JOB 1:
Transcribe the passage of the bash regex question below, from "I want this" up to and including "doing wrong here?".

TEXT SEGMENT:
↓↓↓

1

I have a complex string of this form:

inp="key1 =   what' ever the value key2 = the value Nb.2   key3= \"last value\""

I need to get the first key associated with its first value. I want to use bash regex to extract the key, the value, and what remains from the string:

rkeyval="[[:space:]]*([_[:alnum:]]*?)[[:space:]]*=[[:space:]]*((.*?)[[:space:]]+([_[:alnum:]]+?[[:space:]]*=[[:space:]]*.*))"

if [[ $inp =~ $rkeyval ]]; then

  key=${BASH_REMATCH[1]}
  val=${BASH_REMATCH[3]}
  left=${BASH_REMATCH[4]}

  for i in $(seq 0 $(( ${#BASH_REMATCH[*]}-1 ))); do  
    echo -e "$i: \"${BASH_REMATCH[$i]}\""; 
  done; 
else
  echo "no match"
fi

This does not work. On my Mac with Bash 4.4, there is no match:

no match

On my Red Hat Linux, I get the following output:

0: "key1 =   what' ever the value key2 = the value Nb.2   key3= "last value""
1: "key1"
2: "what' ever the value key2 = the value Nb.2   key3= "last value""
3: "what' ever the value key2 = the value Nb.2  "
4: "key3= "last value""

I expect the following output:

0: "key1 =   what' ever the value key2 = the value Nb.2   key3= "last value""
1: "key1"
2: "what' ever the value key2 = the value Nb.2   key3= "last value""
3: "what' ever the value"
4: "key3= "last value""

In other words, the key would be the second matching group, and the value the third.

This expression works on an online PHP regexp tester.

I want this to work in any Unix machine having an updated version of Bash.

I don't know why this does not work, and why the result differ from one platform to another, even though my regex respects the Posix convention (or does it?). What am I doing wrong here?

  • If you "want this to work in any unix machine having an updated version of bash" then you don't want it to work on a Mac, which has Bash from over a decade ago. – Michael Homer Jan 9 '17 at 20:09
  • There is a bit of truth in that statement. However bash supports regex since version 3.something. My mac has bash 4.4.0. Bash regex should work. If really not, at least let's find a general answer for linux! – kaligne Jan 9 '17 at 21:35
1

An asterisk is already an optional count (as it could be zero characters). There is no need to add an ? to it.

↑↑↑

TASK MATERIAL:
↓↓↓

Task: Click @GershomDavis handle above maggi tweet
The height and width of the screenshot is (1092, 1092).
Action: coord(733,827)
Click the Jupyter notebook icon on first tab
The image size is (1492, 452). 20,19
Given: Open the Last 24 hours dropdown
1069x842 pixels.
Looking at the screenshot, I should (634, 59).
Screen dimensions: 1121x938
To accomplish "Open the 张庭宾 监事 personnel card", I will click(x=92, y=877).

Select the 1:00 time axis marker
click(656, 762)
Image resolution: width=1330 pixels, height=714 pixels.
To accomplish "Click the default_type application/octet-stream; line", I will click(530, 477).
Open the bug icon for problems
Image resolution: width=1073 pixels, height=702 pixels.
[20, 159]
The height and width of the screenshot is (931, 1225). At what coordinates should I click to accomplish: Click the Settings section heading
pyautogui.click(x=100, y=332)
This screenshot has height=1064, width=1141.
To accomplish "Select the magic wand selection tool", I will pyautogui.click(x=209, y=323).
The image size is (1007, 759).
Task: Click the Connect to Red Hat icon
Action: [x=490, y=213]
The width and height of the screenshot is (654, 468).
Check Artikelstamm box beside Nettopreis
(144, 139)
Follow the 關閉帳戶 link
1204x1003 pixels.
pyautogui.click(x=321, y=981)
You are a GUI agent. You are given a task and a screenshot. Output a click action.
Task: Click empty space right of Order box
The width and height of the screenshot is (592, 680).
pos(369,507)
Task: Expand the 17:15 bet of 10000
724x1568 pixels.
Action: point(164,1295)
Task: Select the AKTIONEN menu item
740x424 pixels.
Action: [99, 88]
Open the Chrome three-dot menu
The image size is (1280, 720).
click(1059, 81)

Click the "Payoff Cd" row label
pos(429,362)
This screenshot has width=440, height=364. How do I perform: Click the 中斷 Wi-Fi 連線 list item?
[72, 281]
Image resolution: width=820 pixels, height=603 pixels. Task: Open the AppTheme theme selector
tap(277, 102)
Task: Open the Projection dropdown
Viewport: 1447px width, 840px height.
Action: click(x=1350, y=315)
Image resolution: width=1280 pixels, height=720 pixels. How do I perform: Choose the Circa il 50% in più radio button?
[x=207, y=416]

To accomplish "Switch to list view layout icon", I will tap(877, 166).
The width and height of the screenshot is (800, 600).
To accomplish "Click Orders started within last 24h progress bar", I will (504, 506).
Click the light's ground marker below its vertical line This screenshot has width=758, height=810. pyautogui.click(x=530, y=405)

↑↑↑

JOB 2:
Present the lines of the listing from its first line up to and including the line with "The image size is (1492, 452). 20,19" as a numbered list, omitting blank lines.

FULL SOLUTION 1:
I want this to work in any Unix machine having an updated version of Bash.

I don't know why this does not work, and why the result differ from one platform to another, even though my regex respects the Posix convention (or does it?). What am I doing wrong here?

FULL SOLUTION 2:
1. Task: Click @GershomDavis handle above maggi tweet
2. The height and width of the screenshot is (1092, 1092).
3. Action: coord(733,827)
4. Click the Jupyter notebook icon on first tab
5. The image size is (1492, 452). 20,19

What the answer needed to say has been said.